Yarım saat kadar bu olayın şokundan çıkamazken sonunda toplantı bitti ve Miraç'ta olmak üzere herkes sınıfı boşalttı. Bende arkadan afallayarak sınıfa kendimi zor attım,ona olan duygularım o kadar çoktu ki ama bunu açmaktan bi o kadar çokta utangaçtım.
Sınıfa girer girmez Deniz ve Gülçeye bu olayı anlattım. Deniz bana bu olaya kendimi çok kaptırmamayı içimdeki umut filizlerinin hemen yeşermemesi gerektiğini söylerken Gülçe bana çoçuğun bana çoktan abayı yaktığı konusunda ısrarcıydı. Ama Deniz'in de söylediği gibi hemen havalara girip içimde umut beslememem gerekirdi, pireyi deve yapan ben olunca bu elimde değildi ama sonrasında büyük bi hayal kırıklığına uğrayabilirdim.
Ertesi sabah annemin dürteklemesi sonucu uyandım. Hemen bi kaç şey atıştırıp hazırlandım. Okula giriş yaptığımda beden dersine girmişti sınıf bende onlara katılıp egzersiz hareketleri yapmaya başladım. Öğle arasında yine fotoğraf kulübü toplantısı vardı. Öğle arasını iple çeke çeke sonunda ipin uçu bana ulaştı.
Toplantı başlamadan en arka sıraya geçip yerimi aldım. Yavaş yavaş sınıf doluyordu belkenen kişi Miraç sınıfa girdi ve dünkü yerine geçti. Bu sefer dikkatimi toparlarıp hocayı dinledim. Yine her zaman ki insanlara nasıl faydalı olup ismimizi duyururuz konusunda şeyler anlattı. Arada sırada Miraçı kessemde yine de hocaya dinlemekten yanaydım. Bu umut filizleri yeşermemeliydiler..

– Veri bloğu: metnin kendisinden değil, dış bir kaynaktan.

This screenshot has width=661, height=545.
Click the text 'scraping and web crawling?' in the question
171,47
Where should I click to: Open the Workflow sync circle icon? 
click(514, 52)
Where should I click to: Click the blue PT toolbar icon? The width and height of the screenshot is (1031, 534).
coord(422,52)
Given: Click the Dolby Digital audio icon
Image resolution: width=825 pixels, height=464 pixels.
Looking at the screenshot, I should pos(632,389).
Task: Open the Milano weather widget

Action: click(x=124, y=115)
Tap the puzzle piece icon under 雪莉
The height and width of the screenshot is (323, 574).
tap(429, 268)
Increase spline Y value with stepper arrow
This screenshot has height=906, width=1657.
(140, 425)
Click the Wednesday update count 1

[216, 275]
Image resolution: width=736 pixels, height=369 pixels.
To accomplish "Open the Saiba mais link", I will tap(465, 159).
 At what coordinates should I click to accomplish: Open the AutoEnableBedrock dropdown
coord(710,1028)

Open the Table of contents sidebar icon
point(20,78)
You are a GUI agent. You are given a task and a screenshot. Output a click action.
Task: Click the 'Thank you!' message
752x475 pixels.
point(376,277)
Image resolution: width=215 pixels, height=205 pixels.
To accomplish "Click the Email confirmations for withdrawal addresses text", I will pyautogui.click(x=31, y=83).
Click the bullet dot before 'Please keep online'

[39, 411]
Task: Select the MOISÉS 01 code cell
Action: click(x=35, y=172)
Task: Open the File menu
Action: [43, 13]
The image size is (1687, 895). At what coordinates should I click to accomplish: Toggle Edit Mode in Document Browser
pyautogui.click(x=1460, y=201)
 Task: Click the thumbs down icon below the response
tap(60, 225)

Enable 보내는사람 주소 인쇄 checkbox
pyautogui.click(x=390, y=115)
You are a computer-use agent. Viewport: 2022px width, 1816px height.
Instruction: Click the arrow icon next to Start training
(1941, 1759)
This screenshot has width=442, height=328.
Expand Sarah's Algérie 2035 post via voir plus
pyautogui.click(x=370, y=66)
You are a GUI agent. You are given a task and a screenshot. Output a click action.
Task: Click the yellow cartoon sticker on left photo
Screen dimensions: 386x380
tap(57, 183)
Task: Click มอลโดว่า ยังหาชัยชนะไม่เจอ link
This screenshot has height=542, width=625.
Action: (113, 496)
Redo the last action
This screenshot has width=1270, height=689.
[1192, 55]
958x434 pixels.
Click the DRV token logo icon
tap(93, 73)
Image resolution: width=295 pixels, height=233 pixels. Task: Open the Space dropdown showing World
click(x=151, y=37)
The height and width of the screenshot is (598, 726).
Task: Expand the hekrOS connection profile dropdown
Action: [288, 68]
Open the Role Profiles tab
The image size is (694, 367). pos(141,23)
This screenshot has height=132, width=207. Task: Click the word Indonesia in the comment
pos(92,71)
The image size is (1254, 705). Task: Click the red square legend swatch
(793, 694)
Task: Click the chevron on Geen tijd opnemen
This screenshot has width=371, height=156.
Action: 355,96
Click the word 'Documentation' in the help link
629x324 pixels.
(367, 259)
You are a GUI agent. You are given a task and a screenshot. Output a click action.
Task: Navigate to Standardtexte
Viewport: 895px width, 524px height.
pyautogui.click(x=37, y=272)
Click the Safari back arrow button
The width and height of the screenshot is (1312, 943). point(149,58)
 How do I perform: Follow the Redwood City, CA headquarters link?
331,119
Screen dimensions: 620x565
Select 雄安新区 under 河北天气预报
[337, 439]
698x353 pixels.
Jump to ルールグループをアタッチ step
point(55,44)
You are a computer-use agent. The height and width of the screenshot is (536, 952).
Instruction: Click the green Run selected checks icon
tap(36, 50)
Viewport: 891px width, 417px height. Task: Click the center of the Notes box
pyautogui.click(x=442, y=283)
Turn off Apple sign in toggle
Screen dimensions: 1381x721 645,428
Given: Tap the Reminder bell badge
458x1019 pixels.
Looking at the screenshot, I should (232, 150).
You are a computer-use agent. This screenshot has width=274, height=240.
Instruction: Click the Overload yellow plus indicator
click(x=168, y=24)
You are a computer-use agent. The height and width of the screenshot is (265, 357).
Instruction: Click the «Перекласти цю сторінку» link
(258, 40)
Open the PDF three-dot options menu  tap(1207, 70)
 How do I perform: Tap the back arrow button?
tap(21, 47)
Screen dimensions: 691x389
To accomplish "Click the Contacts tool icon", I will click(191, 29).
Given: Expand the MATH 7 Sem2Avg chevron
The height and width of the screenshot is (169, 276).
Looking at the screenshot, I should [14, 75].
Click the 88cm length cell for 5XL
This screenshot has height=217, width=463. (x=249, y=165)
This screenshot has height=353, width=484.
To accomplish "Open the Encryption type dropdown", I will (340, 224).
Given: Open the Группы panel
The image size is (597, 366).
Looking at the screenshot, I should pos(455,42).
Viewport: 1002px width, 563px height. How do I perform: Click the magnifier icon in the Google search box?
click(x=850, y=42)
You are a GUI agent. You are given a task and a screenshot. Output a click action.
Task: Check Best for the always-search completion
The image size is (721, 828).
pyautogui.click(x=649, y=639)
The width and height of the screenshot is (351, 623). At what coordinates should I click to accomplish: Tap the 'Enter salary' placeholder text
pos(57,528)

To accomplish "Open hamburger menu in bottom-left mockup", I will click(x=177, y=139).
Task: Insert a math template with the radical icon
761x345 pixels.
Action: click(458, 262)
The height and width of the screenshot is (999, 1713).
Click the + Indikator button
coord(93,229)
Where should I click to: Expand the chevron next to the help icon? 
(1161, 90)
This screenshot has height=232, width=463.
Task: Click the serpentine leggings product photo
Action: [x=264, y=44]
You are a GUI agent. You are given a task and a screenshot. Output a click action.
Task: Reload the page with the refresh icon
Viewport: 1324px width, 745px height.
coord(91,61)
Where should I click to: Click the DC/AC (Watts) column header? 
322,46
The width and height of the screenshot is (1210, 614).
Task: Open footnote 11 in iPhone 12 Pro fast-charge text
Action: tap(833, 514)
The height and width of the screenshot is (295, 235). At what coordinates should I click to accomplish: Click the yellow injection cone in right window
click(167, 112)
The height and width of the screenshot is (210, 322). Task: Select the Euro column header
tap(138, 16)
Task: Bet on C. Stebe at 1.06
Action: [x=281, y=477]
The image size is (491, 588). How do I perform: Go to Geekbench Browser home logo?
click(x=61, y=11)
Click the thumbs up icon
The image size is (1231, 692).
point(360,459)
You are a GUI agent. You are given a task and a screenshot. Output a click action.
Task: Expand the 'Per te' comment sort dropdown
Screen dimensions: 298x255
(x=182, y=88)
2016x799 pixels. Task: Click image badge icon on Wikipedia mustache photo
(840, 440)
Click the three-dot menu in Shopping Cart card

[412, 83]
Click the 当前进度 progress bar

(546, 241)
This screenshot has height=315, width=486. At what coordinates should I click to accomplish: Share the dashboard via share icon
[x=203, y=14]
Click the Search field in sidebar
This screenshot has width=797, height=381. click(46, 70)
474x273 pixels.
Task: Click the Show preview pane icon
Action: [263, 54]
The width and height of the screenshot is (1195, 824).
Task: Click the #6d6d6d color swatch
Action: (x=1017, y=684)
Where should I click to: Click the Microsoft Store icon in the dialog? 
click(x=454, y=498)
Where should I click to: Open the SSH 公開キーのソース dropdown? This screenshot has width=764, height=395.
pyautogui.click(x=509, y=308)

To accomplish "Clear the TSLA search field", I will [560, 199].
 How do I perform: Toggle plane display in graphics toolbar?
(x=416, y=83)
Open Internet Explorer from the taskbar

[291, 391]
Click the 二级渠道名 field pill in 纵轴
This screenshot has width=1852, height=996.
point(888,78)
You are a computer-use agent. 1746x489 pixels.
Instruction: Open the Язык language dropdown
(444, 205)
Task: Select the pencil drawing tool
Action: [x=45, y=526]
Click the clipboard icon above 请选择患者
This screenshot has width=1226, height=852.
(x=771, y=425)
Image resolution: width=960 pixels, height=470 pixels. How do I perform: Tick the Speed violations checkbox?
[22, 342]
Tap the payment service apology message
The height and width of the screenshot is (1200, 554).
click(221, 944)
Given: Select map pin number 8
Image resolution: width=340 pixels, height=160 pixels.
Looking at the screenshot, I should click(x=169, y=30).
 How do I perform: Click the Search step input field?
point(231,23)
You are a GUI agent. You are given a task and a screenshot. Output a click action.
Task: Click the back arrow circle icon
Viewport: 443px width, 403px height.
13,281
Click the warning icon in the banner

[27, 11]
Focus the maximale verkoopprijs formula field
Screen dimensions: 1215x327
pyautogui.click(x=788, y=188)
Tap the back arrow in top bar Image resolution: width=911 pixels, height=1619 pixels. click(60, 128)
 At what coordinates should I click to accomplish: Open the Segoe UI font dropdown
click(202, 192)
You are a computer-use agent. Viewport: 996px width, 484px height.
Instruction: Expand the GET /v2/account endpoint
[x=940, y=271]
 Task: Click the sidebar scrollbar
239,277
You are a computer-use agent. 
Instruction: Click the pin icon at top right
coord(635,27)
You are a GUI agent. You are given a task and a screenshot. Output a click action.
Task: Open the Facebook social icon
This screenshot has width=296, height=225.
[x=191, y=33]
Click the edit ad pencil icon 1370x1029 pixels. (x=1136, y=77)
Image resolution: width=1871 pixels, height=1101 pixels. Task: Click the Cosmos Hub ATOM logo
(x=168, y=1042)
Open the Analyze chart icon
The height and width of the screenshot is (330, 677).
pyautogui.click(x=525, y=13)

Tam da sıkılmış üzereyken hoca bizi serbest bıraktı. Önümdeki birkaç kalemle bazı yerleri not aldığım defteri toparlarken herkes çıkmıştı bile tek bi kişi kalmıştı o da Miraç..
Bu çocuğun bana karşı yaptığı her bi hamle ilk önce beni heycanlandırsada sonradan bi mutsuzluk girdabına çekiyordu.